Os dois últimos levantamento que a Lykos enviou à FDA examinaram cerca de 200 pacientes que passaram por três sessões —de oito horas cada— durante as quais cerca da metade recebeu MDMA e a outra metade recebeu um placebo, de acordo com um relatório publicado na Nature Medicine. Em cada sessão, os pacientes que receberam uma dose incial de 80 a 120 miligramas do psicodélico, seguida por uma dose com metade da intensidade cerca de duas horas depois. As sessões tiveram um intervalo de quatro semanas.
Os pacientes também tiveram três consultas para se prepararem para a terapia e mais nove nas quais discutiram o que aprenderam.

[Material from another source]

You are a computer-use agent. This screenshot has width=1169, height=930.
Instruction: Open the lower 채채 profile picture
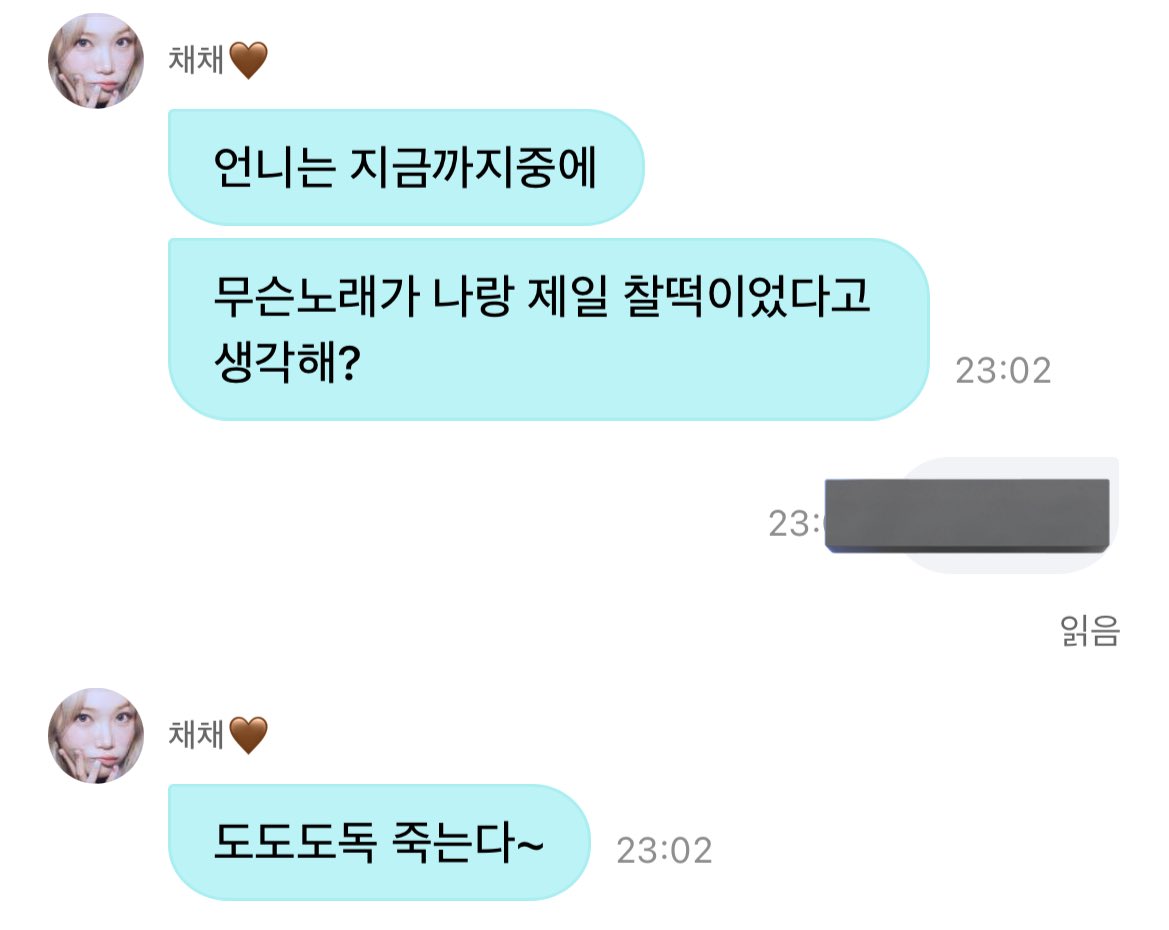tap(96, 735)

O ensaio clínico mais recente descobriu que mais de 86% dos que receberam MDMA alcançaram uma redução mensurável na gravidade de seus sintomas. Cerca de 71% dos participantes melhoraram o suficiente para não atenderem mais aos critérios para um diagnóstico de transtorno do estresse pós-traumático. Dos que tomaram o placebo, 69% melhoraram e quase 48% não se qualificaram mais para um diagnóstico da condição, de acordo com os dados apresentados.
“É fácil apontar falhas no estudo, mas não há dúvida de que o MDMA está ajudando muitas pessoas com transtorno de estresse pós-traumático”, diz Jesse Gould, ex-Ranger do Exército que dirige a Heroic Hearts, uma organização que ajuda veteranos a acessar tratamentos psicodélicos na maioria das vezes fora dos Estados Unidos.
“Sem outros medicamentos em desenvolvimento e mais de 17 veteranos se suicidando todo dia, precisamos desesperadamente de novas opções de tratamento”, afirma o ex-militar.
Independentemente da decisão da FDA, especialistas no campo da medicina psicodélica afirmam que o tratamento com MDMA mostra avanço, dado o aumento das pesquisas promissoras e o amplo apoio público e político ao tema.